Task brief: Rewrite everything from the line containing "Sort properties alphabetically" down to the end of the listing, swapping "yellow" for "gold" and leaving every other word as it is. Omit the pictures from your answer.

Provided records:
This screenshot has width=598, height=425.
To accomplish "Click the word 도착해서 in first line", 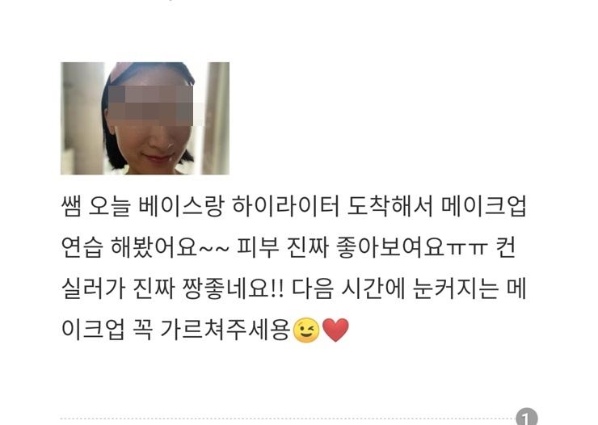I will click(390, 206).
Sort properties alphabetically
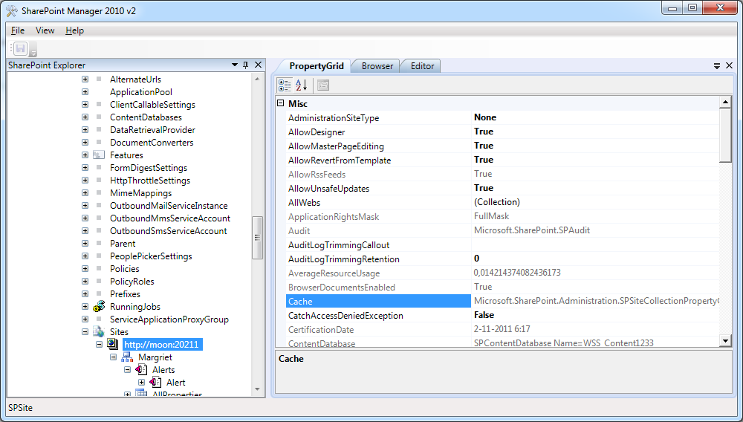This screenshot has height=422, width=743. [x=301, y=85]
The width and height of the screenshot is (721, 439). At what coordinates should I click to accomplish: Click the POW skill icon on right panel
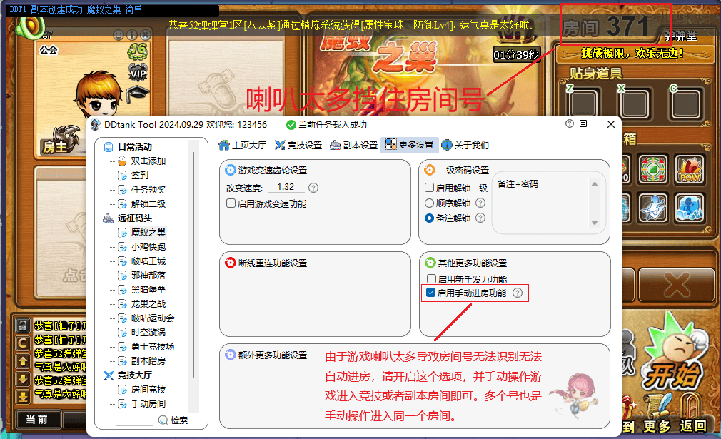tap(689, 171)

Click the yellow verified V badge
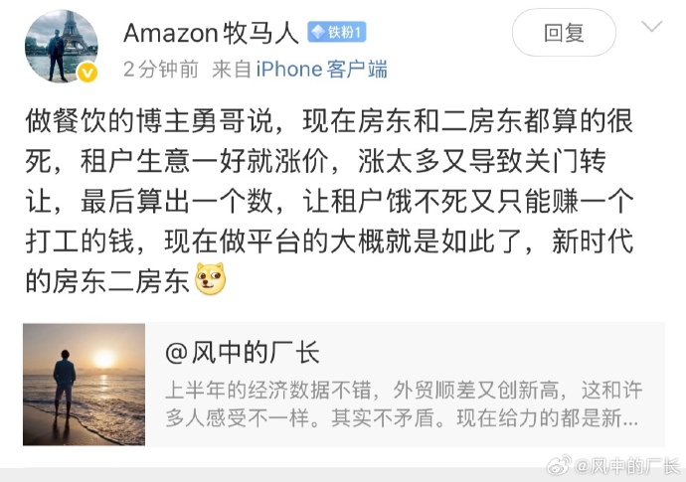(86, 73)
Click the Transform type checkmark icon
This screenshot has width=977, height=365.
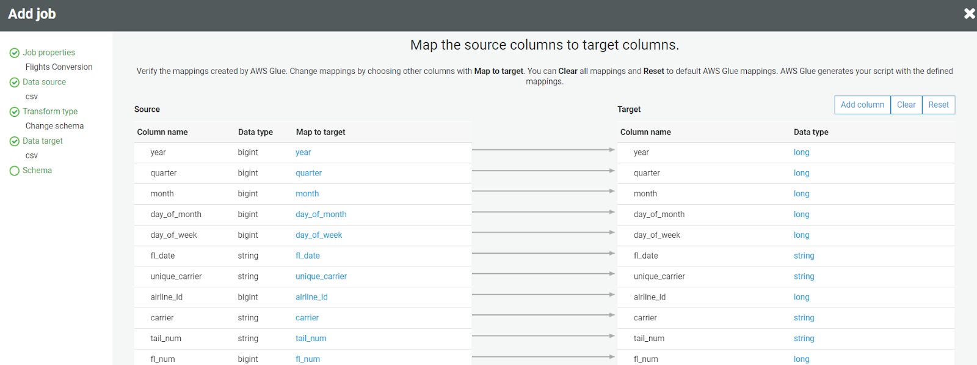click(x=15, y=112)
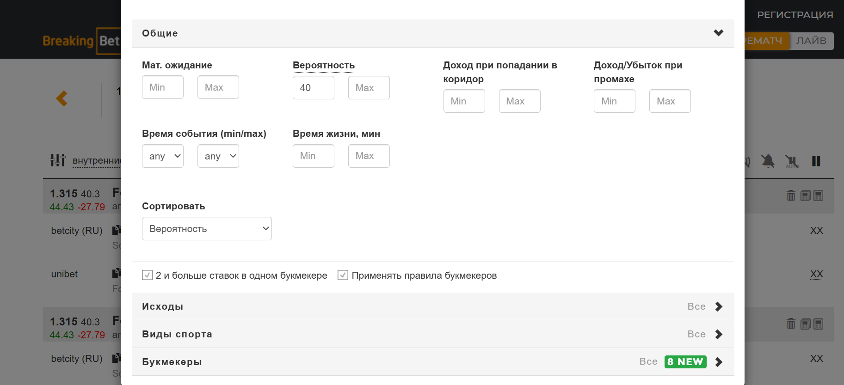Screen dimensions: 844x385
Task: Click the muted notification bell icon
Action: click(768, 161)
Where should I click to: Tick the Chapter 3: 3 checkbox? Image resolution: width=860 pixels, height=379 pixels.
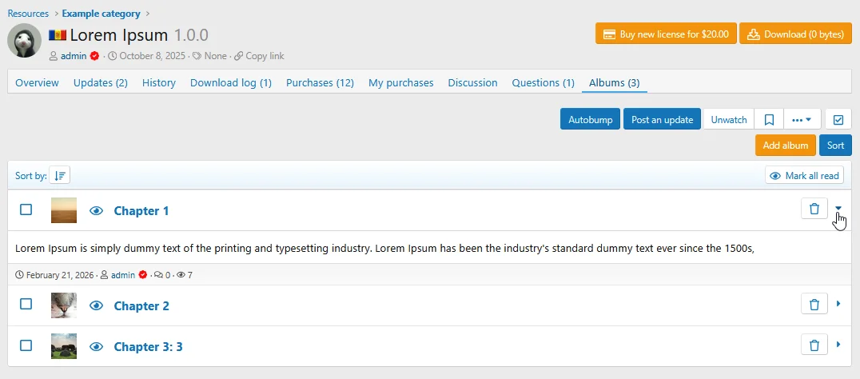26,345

Final result:
Sort properties alphabetically
This screenshot has height=422, width=743. [x=301, y=85]
The width and height of the screenshot is (721, 439). At what coordinates should I click to accomplish: Click the POW skill icon on right panel
tap(689, 171)

Click the gold verified V badge
(86, 73)
Click the Transform type checkmark icon
This screenshot has width=977, height=365.
click(x=15, y=112)
Screen dimensions: 844x385
Task: Click the muted notification bell icon
Action: click(768, 161)
Where should I click to: Tick the Chapter 3: 3 checkbox? Image resolution: width=860 pixels, height=379 pixels.
26,345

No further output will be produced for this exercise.